Creating Streams and Rules

eKuiper offers two methods for managing streams, rules, and target destinations. One approach is to launch a visual management interface through the ekuiper-manager Docker image (https://hub.docker.com/r/lfedge/ekuiper), while the other is to manage them using the CLI tool.

Creating Stream

A stream is the operational form of data source connectors in eKuiper. It must specify a source type to define how it connects to external resources. Here, we create a stream to retrieve data from a JSON file data source and send it to eKuiper. First, configure the file data source; the connector's configuration file is located at /etc/sources/file.yaml.

default:
# File type, supports json, csv, and lines
fileType: json
# Absolute path to the directory or file under eKuiper's root directory.
# Do not include the filename here. The filename should be defined in the stream data source.
path: data
# Time interval for reading files, in milliseconds. Set to 0 if reading only once.
interval: 0
# Interval between sending two pieces of data after reading.
sendInterval: 0
# Whether to read files in parallel from the directory.
parallel: false
# Action after reading the file
# 0: Keep the file unchanged
# 1: Delete the file
# 2: Move the file to the location defined in moveTo
actionAfterRead: 0
# Location to move the file, only used for actionAfterRead = 2
moveTo: /tmp/kuiper/moved
# Whether to include a file header, mainly used for CSV. If true, the first line is parsed as the file header.
hasHeader: false
# Define the columns of the file.
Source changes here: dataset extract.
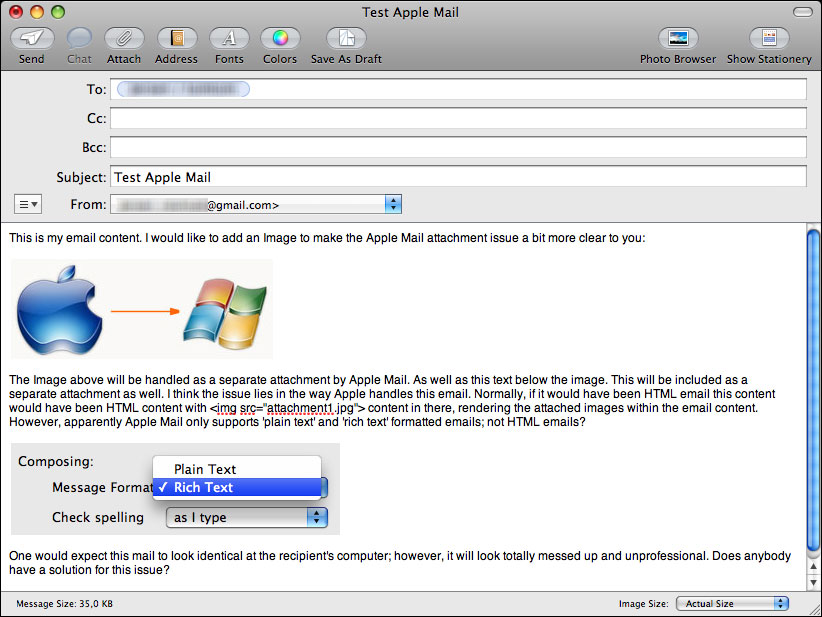
Task: Click the grayed-out Chat toolbar item
Action: 78,42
If a file header is defined, this option will be overridden.
# columns: [id, name]
# Ignore the content of how many lines at the beginning.
ignoreStartLines: 0
# Ignore the content of how many lines at the end. The last empty line is not counted.
ignoreEndLines: 0
# Use the specified compression method to decompress the file. Supported methods now include 'gzip' and 'zstd'.
decompression: ""

Create a stream named "stream1" in the terminal:

./bin/kuiper create stream stream1 '(id BIGINT, name STRING,size BIGINT) WITH (DATASOURCE="test.json", FORMAT="json", TYPE="file");'

img

Content in the JSON file:

[
{"id": 1,"size":100, "name": "John Doe"},
{"id": 2,"size":200, "name": "Jane Smith"},
{"id": 3,"size":300, "name": "Kobe Brant"},
{"id": 4,"size":400, "name": "Alen Iverson"}
]

Creating Databend Sink Rule

A rule represents a stream processing workflow, outlining the journey of data from its input source through various processing logic, and ultimately to actions that dispatch the data to external systems. eKuiper offers two methods to define the business logic of rules: either through SQL/action combinations or utilizing the newly introduced graph API. In this context, we define the business logic of a rule in a declarative manner by specifying the sql and actions attributes. Within this approach, the sql defines SQL queries to be executed against predefined streams, thereby transforming the data. Subsequently, the resulting data can be directed to multiple destinations through the action."

Rules are defined using JSON. Below is the rule that we are preparing to create, named "myRule.json":

{
"id": "myRule",
"sql": "SELECT id, name from stream1",
"actions": [
{
"log": {
},
"sql": {
"url": "databend://databend:databend@localhost:8000/default?sslmode=disable",
"table": "ekuiper_test",
"fields": ["id","name"]
}
}
]
}

Create a rule in the terminal:

./bin/kuiper create rule myRule -f myRule.json

img

View the status of the created rule:

./bin/kuiper getstatus rule myRule

img

Once the rule is created, data that satisfies the rule's criteria is immediately sent to the destination. At this juncture, when we inspect the 'ekuiper_test' table in Databend, we can observe that the data from the file data source has been successfully ingested into Databend:

img

It can be observed that, because our SQL rule only specified the id and name fields, only these two fields have been included in the output.

Summary

eKuiper, a stream processing software under EMQ, is known for its compact size and robust functionality. It is widely utilized in various applications such as industrial IoT, vehicular networks, and public data analysis. This article has provided insights into how to use eKuiper for writing IoT stream processing data into Databend.